WHAT YOU HAVE TO DO: Once you find the line that contains "951x724 pixels.", transcribe it and each line after it through the end of the listing, exactly as written.

DATA RECORDS:
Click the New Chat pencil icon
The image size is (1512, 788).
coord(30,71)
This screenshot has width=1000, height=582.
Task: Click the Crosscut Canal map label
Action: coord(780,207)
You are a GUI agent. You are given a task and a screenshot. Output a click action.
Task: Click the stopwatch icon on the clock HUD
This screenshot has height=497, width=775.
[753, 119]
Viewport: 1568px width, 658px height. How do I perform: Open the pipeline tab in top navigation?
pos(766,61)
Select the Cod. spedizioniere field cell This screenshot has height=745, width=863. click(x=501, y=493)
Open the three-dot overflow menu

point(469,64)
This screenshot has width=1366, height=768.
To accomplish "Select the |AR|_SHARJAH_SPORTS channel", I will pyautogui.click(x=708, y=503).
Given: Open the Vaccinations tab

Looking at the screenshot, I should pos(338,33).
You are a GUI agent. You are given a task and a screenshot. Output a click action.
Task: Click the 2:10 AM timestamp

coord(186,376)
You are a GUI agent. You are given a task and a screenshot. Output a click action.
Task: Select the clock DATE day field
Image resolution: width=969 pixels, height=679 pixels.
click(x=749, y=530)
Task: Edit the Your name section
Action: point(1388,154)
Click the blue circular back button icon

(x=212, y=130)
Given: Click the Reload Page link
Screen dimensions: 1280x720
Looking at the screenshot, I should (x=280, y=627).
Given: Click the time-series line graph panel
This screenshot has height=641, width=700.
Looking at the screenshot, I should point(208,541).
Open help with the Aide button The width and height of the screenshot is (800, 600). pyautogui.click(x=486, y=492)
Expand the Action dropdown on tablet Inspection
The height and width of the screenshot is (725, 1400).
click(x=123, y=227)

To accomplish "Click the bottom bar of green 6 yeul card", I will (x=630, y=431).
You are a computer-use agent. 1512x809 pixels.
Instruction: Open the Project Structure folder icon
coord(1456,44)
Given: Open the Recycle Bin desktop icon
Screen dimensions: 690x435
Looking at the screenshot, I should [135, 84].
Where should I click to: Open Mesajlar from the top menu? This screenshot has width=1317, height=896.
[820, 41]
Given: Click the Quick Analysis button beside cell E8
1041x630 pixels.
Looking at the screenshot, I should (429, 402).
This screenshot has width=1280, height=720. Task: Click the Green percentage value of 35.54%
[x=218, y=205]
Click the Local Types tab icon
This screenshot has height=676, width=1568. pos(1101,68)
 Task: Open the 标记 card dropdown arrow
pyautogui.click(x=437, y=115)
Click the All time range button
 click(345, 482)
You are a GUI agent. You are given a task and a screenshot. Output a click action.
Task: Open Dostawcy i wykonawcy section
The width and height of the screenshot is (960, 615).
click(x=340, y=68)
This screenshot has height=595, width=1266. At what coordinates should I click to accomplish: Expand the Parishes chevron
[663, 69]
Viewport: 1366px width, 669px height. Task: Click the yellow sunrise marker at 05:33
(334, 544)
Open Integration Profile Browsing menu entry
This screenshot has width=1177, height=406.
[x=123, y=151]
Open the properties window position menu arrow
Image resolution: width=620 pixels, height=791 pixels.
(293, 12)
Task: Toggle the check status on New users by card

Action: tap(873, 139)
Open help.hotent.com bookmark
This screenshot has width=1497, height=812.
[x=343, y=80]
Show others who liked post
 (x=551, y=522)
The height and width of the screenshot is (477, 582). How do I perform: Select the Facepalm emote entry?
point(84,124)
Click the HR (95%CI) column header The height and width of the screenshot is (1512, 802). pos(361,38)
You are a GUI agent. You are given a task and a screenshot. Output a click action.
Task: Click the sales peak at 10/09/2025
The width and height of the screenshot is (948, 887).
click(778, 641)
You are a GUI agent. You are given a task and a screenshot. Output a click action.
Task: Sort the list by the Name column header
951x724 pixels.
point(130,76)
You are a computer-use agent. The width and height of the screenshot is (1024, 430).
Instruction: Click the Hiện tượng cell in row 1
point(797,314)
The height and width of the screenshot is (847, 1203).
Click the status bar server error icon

FINISHED TASK:
951x724 pixels.
point(130,76)
You are a computer-use agent. The width and height of the screenshot is (1024, 430).
Instruction: Click the Hiện tượng cell in row 1
point(797,314)
The height and width of the screenshot is (847, 1203).
Click the status bar server error icon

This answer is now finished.